I probably walked about four miled before arriving in the village and I'll be honest i was nearly in tears. Seeing st Ninians community coffee shop lifted the spirits though so i thought I'd treat myself to a panini and mocha whilst enjoying the views. Whilei was relaxing and tucking in to my tucker i was approached by one ofthe waitresses who'd seen details of the trek on Facebook. She'd had a word with the manager and arranged to cover the cost of my lunch in exchange for a quick photo op. It seemed like a fair deal to me.
Before leaving the coffee shop i mentioned to the girls I'd been having problems getting reception on my phone and that i needed to contact the free press to arrange an interview, as it turns out all around the area phone coverage is weak at best but being typical lovely west coasters they offered me the use of the office phone. Finally being able to touch base with the reporters i arranged to meet at the coffee shop the following morning which meant my day was essentially over. A welcome thought and a time to rest my injuries all i needed now was somewhere to set up camp.

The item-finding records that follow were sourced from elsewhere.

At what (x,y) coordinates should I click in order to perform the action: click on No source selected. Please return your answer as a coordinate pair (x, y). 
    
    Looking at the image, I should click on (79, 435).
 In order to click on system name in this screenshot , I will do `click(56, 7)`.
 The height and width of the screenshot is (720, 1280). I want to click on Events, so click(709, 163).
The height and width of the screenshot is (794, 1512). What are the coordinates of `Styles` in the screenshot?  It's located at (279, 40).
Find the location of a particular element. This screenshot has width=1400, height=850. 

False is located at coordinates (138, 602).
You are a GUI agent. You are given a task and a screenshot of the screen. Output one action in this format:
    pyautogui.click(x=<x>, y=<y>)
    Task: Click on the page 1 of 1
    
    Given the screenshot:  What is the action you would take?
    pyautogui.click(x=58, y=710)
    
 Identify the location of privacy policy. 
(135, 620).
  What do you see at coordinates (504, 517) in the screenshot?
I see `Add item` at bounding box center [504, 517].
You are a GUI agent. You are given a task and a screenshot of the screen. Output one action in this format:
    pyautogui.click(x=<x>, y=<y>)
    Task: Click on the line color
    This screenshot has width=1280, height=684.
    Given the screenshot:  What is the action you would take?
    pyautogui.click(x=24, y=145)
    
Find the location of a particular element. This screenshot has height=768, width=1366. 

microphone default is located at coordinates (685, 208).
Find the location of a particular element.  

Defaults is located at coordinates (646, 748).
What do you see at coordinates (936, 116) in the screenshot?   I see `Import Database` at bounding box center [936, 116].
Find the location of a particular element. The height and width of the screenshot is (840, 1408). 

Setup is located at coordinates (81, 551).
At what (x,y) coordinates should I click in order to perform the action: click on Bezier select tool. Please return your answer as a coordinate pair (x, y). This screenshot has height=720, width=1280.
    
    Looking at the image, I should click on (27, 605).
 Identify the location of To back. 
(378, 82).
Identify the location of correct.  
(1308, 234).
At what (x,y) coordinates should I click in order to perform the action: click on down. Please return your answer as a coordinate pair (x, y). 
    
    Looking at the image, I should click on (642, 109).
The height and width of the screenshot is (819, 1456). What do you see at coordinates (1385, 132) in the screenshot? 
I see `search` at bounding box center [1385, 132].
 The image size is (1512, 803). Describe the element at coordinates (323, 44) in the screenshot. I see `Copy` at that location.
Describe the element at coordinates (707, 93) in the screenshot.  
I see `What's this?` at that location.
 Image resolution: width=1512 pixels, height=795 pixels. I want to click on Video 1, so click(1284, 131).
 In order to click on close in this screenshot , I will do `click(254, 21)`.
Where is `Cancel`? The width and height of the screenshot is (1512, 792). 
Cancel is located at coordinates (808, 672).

Again i asked the locals if they knew of somewhere sheltered i could set up my tarp. Nothing sprang to mind other than a few trees behind the isle of Whithorn coastguard hut which I'd passed as i limped into the village. Megan, the extremely helpful waitress, as it turns out was a member of the local coastguard.
While i gathered my bits together megan had run off to find her chief who, upon hearing about the trip instructed megan to offer me the use of the coastguard hut for the night. I'd stayed in many odd places over the past 12 months but never in a coastguard hut.
The hut was essentially two garages put together with a kitchen, toilet and shower room attached to the back. It  was perfect and there was even a small square of carpet just big enough for me to sleep on. After having a couple of coffees and a shower i headed over to the community hall to join the locals for a game of carpet bowls, a game i didn't even know existed let alone how to play. The outcome was that both teams i joined lost but for a first go i don't think i did too bad. It was a lovely break from my normal nights under the tarp and i was made to feel extremely welcome. Its times like these that make the trek extra special and you forget about the pains and instances of electrocution.